The Kramer sisters, who seemed to like to take charge—he would wager they were on every committee ever devised by the local church—suggested music soon after everyone had arrived and even pulled their chairs and their mother’s into the small makings of a circle about the pianoforte that sat at one side of the drawing room. They would indeed have music, Mrs. Payne said with a graciousness that cut like a knife, after supper when it could make them mellow before they went home.
She directed the admiral to see that everyone had a drink—there was an impressive array of bottles and decanters on a long sideboard as well as a jug of lemonade and a large silver coffeepot and matching teapot covered with a plump cozy. She ushered some of the older guests into a smaller room that adjoined the drawing room and settled them about a few tables that had been set up for cards. She selected Sidney and Arnold as team leaders to pick teams for charades—a perfect choice of activity when a largish number of her guests were young people. And even some older folk enjoyed being silly once in a while. Miss Wenzel, almost bouncing with excitement on her chair, was particularly good at guessing even the most obtusely acted-out words, and Alton was an excellent actor and did not appear to mind making an ass of himself.
Before the excitement of the game could pall, Mrs. Payne summoned a group of servants to roll back the carpet and then took to the pianoforte herself to play a few vigorous country dances for the young people. Four couples might have stood up with ease, six at a bit of a squash. There were eight couples for every dance and a few bumped elbows and trodden toes and one slightly torn hem and a good deal of laughter. A ninth couple was a physical impossibility, however, Percy discovered during the third such dance when he tried to edge onto the end of the line with Lady Quentin. Mrs. Payne actually stopped playing in order to tell them so.
An excellent supper was served in a spacious dining room to the accompaniment of lively conversation. Afterward, as promised, a select few of the guests provided music until Mrs. Payne directed her butler to have the carriages brought up to the door. It was a little before half past eleven. They were home before midnight.

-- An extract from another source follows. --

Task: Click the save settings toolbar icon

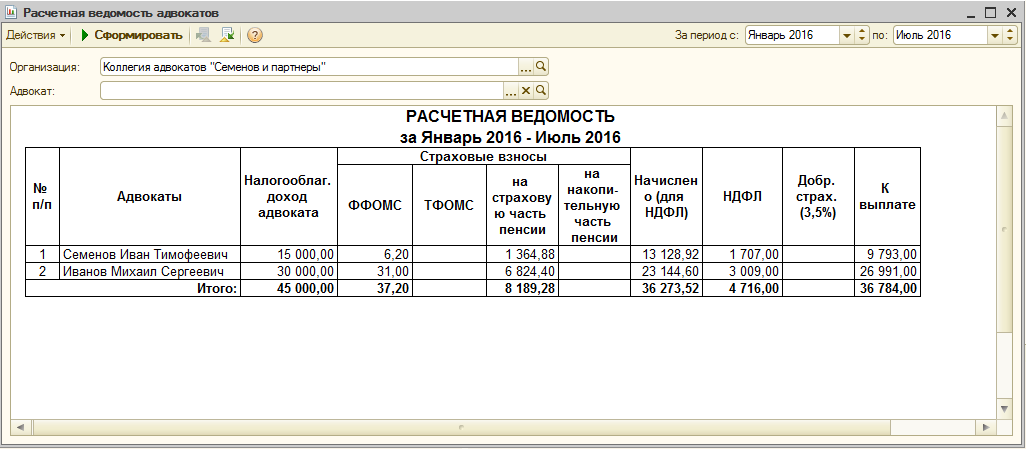Action: coord(203,35)
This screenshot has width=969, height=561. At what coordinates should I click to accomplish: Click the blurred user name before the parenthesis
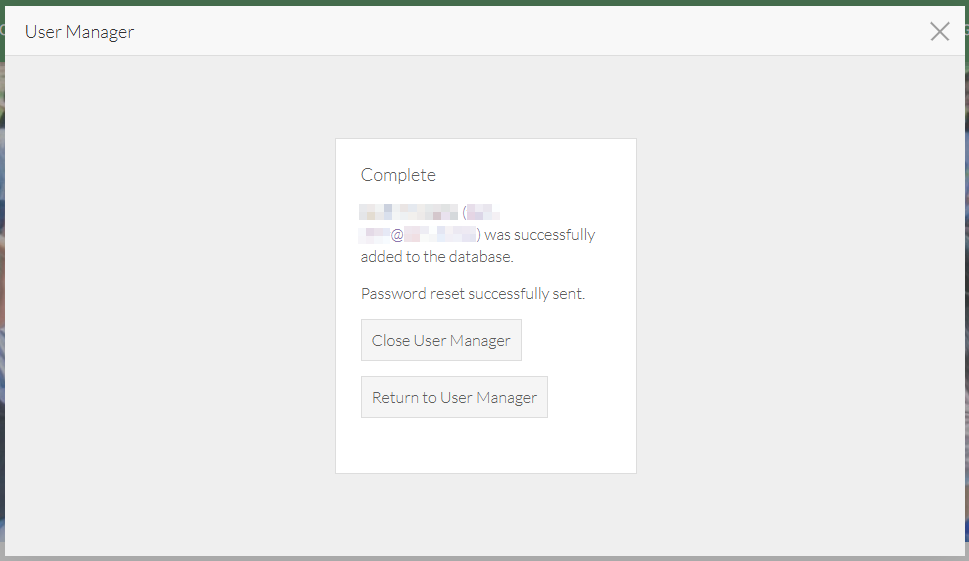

The female cousins and aunts and Percy’s mother all retired to bed after a lengthy bit of animated chatter in the hall. Most of the men did not go up with them but assembled instead in the library, where they laid siege to Percy’s liquor and ensconced themselves in all the most comfortable chairs. The menagerie was there too in force, someone having grown lax about seeing to it that they remained inside the second housekeeper’s room when they were not being exercised under supervision. Or perhaps it would be more accurate to say that someone had continued to be lax, since that particular rule had never been enforced with any strict regularity as far as Percy could see.
The strays included the new cat, which had been assigned the unlikely name of Pansy, though Percy suspected it was a male. It was curled up at the edge of the hearth next to the coal scuttle and glared ferociously at the newcomers as though expecting to find itself flying off the toe of someone’s boot at any moment. It was indescribably thin and scruffy.
The uncles and male cousins and friends settled into the sort of late-night conversation that would drone on for hours. After half an hour Percy looked hard at Hector, who was hiding beneath the desk, and the dog, bless its heart, came trotting out to stand before him and regard him fixedly with bulging eyes and lolling tongue and one and a half ears and three quarters of a tail all erect.
“You need to be taken outside, do you, Heck?” Percy asked with a sigh. “And you expect me to do the taking? Oh, very well. I need to stretch my legs anyway.”
Sidney Welby was not deceived for a moment. He favored Percy with a slow wink as the latter got to his feet, and said not a word.
“Good Lord, Percival,” Uncle Roderick said, sounding outraged, “there are servants to take dogs out to relieve themselves, if they need to be accompanied at all. I would count myself fortunate if I were to let that dog out and it never returned. It is the epitome of pathetic ugliness, if you will excuse my saying so. It is an affront to any lover of beauty.”
“But he has a grand name,” Percy said, “and is doing his mortal best to live up to it. Anyone with the name of Achilles had better watch his heels.”
And he sauntered out to get his coat and hat while Hector came trotting after him.
Sidney had voiced his thoughts earlier in the afternoon. “You and the merry widow, is it, then, Perce?” he had said. “She is handsome enough, by Jove. But a little more formidable than your usual sort, perhaps?”
“And to which merry widow do you refer?” Percy had asked. But it had been a weak retort, he had had to admit even to himself, though he had accompanied it by raising his quizzing glass.